I would think it is based on the ellipsis, which, according to Wikipedia, is a punctuation mark indicating: "[…] an unfinished thought, a leading statement, a slight pause […]".

When you see an ellipsis in a sentence, you know the sentence is not (yet) finished. When you are in a written conversation, it seems the best representation of: my sentence is not yet finished.

  • Could you find any references for this? Its a logical assumption but at the moment just speculation – Midas May 12 '16 at 8:56
  • Yes, it is my assumption at this point in time. Looking for references, though. – Gino van de Staaij May 12 '16 at 10:07
  • Still no definitive reference, I'm afraid... – Gino van de Staaij May 13 '16 at 9:37
  • Note that you used ellipses in your answer in yet another way, which is to be a placeholder for omitted text. – jamesdlin May 15 '16 at 9:53

I believe the use of the ellipsis in modern messaging apps derives from its use in some Internet chatrooms of the mid-to-late 90s. I can recall myself and others, when in essentially one-on-one conversations with other chatroom patrons, sometimes responding to the other person's statement first with simply "..." and then with an actual sentence.

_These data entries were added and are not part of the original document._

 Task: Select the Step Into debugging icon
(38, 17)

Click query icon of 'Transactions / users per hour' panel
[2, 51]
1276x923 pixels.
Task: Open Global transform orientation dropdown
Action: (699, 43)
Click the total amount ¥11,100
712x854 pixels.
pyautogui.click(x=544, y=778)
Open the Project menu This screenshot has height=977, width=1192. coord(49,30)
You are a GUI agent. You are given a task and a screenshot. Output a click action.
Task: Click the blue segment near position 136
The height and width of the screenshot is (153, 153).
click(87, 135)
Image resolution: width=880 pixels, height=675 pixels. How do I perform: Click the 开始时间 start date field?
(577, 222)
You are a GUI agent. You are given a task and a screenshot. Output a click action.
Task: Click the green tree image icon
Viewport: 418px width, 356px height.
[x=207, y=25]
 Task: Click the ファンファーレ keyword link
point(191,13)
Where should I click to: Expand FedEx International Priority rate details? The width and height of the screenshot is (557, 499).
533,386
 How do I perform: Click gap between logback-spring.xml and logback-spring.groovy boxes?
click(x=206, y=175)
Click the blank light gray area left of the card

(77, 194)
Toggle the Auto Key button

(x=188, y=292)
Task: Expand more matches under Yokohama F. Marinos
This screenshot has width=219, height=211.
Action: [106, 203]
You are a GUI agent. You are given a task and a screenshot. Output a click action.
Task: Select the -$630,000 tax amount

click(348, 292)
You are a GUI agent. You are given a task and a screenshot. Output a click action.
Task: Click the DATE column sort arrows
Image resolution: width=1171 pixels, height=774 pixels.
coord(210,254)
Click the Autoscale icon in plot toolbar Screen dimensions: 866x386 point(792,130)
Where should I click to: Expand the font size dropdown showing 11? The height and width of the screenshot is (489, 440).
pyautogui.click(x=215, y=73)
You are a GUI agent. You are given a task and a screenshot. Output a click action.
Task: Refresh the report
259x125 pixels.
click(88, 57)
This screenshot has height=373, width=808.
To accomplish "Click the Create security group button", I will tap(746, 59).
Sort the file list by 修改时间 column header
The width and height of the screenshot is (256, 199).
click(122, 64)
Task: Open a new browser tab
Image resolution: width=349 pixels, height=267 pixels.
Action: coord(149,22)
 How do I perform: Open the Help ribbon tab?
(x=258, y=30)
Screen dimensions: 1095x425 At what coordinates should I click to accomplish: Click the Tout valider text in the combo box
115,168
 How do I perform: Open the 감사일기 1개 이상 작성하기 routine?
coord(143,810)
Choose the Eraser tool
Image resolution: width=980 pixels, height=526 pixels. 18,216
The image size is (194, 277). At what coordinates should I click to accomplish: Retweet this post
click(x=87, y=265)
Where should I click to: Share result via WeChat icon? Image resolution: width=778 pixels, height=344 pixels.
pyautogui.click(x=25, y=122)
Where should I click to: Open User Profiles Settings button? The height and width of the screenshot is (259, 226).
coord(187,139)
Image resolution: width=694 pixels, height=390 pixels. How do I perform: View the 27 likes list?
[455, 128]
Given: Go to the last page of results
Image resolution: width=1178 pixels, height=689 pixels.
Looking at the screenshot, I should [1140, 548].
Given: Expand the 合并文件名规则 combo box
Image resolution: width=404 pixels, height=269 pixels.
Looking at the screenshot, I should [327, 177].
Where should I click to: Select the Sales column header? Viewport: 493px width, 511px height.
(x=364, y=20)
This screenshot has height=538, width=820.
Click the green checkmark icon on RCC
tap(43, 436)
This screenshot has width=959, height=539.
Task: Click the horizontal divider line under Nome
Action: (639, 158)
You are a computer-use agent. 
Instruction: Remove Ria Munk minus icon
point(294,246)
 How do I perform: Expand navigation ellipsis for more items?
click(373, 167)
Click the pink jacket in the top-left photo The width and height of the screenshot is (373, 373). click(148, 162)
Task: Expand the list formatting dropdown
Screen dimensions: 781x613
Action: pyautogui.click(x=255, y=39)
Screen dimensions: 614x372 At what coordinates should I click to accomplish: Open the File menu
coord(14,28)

Why did we do this? I can't speak for others but I remember that when I used "..." in chatrooms I meant it to convey a befuddled snarkiness, rather than a "Please Wait" prompt, because I didn't like what the other person said and I was a brat. So perhaps we should interpret it in modern messaging apps as an implicit "Bite Me" from the other person. ;D

But perhaps some of the young people that frequented these chatrooms at that time simply took the "..." to mean "Please Wait" and then grew up to become software engineers that worked on the messaging apps that use "..." as we see it today.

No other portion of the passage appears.